Evidence for the pathophysiological relevance of TRPA1 receptors in the cardiovascular system in vivo.

AIMS

The aim of the study is to investigate transient receptor potential ankyrin 1 (TRPA1)-induced responses in the vasculature and on blood pressure and heart rate (HR), in response to TRPA1 agonists using wild-type (WT) and TRPA1 knockout (KO) mice.

METHODS AND RESULTS

TRPA1 agonists allyl isothiocyanate and cinnamaldehyde (CA) significantly increased blood flow in the skin of anaesthetized WT, but not in TRPA1 KO mice. CA also induced TRPA1-dependent relaxation of mesenteric arteries.

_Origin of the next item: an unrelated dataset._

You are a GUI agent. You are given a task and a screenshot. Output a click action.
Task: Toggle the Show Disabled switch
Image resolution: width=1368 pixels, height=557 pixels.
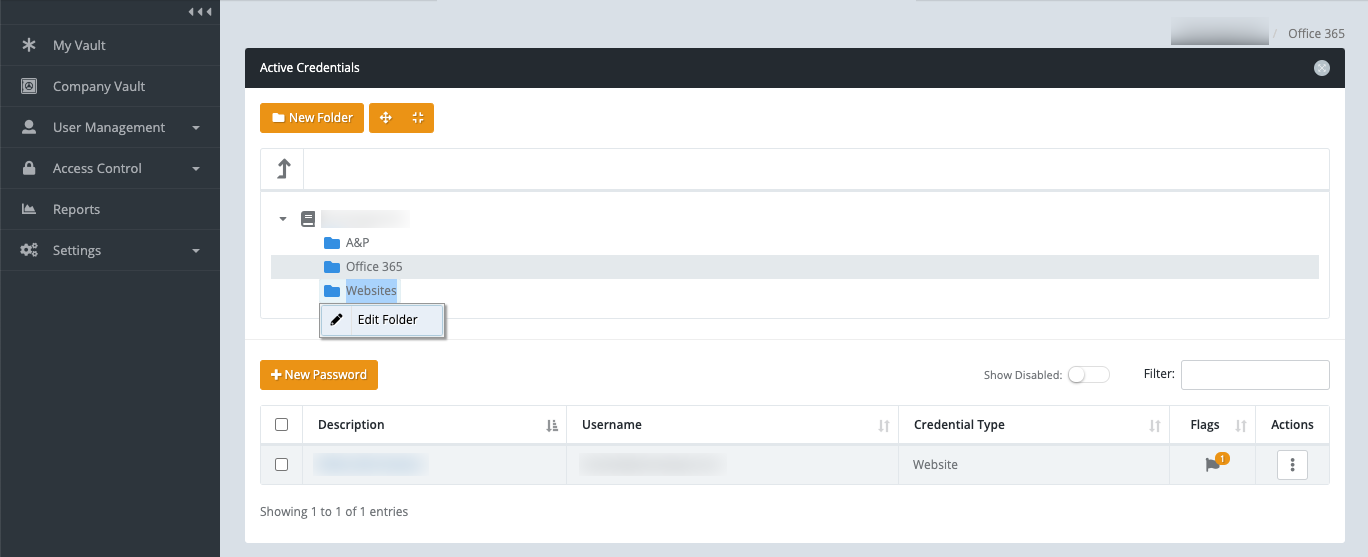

Intravenously injected CA induced a transient hypotensive response accompanied by decreased HR that was, depending on genotype and dose, followed by a more sustained dose-dependent pressor response (10-320 micromol/kg). CA (80 micromol/kg) induced a depressor response that was significantly less in TRPA1 KO mice, with minimal pressor effects. The pressor response of a higher CA dose (320 micromol/kg) was observed in WT but not in TRPA1 KO mice, indicating involvement of TRPA1. Experiments using TRP vanilloid 1 (TRPV1) KO and calcitonin gene-related peptide (CGRP) KO mice provided little evidence for the involvement of TRPV1 or CGRP, nor did blocking substance P receptors affect responses. However, the cholinergic antagonist atropine sulphate (5 mg/kg) significantly inhibited the depressor response and slowed HR with CA (80 micromol/kg), but had no effect on pressor responses. The pressor response remained unaffected, even in the presence of the ganglion blocker hexamethonium bromide (1 mg/kg). The alpha-adrenergic blocker prazosin hydrochloride (1 mg/kg) significantly inhibited both components, but not slowed HR.

CONCLUSION

TRPA1 is involved in mediating vasodilation. TRPA1 can also influence changes in blood pressure of possible relevance to autonomic system reflexes and potentially to vasovagal/neurocardiogenic syncope disorders.